Se entabló la conversación. El joven rubio respondía con naturalidad asombrosa a todas las preguntas de su interlocutor, sin parecer reparar en la inoportunidad e impertinencia de algunas. Así, hízole saber que durante mucho tiempo, más de cuatro años, había residido fuera de Rusia. Habíanle enviado al extranjero por hallarse enfermo de una singular dolencia nerviosa caracterizada por temblores y convulsiones: algo semejante a la epilepsia o al baile de San Vito. El hombre de cabellos negros sonrió varias veces mientras le escuchaba y rió sobre todo cuando, preguntándole: —¿Y qué? ¿Le han curado?—, su compañero de viaje repuso:
—No, no me han curado.
—¡Claro! Le habrán hecho gastar una buena suma de dinero en balde... ¡Y nosotros, necios, tenemos fe en esa gente! —dijo, acremente, el hombre del sobretodo de piel de cordero.

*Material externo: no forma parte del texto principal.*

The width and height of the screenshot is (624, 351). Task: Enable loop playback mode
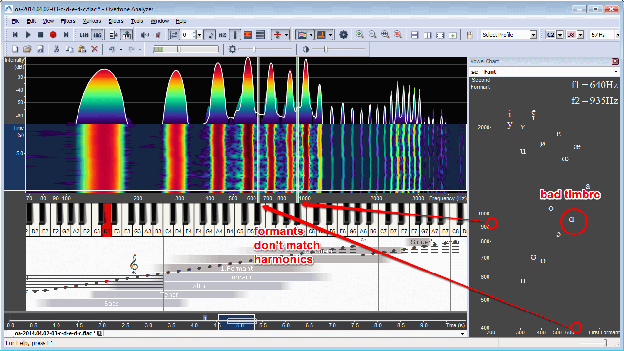(x=175, y=35)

—¡Ésa es la pura verdad! —intervino un señor mal al vestido, de figura achaparrada, que se sentaba a su lado. Era un hombre cuarentón, robusto, de roja nariz y rostro lleno de granos, con aire de empleado subalterno de ministerio—. ¡Es la pura verdad! Esa gente no hace más que llevarse toda la riqueza de Rusia sin darnos nada en cambio.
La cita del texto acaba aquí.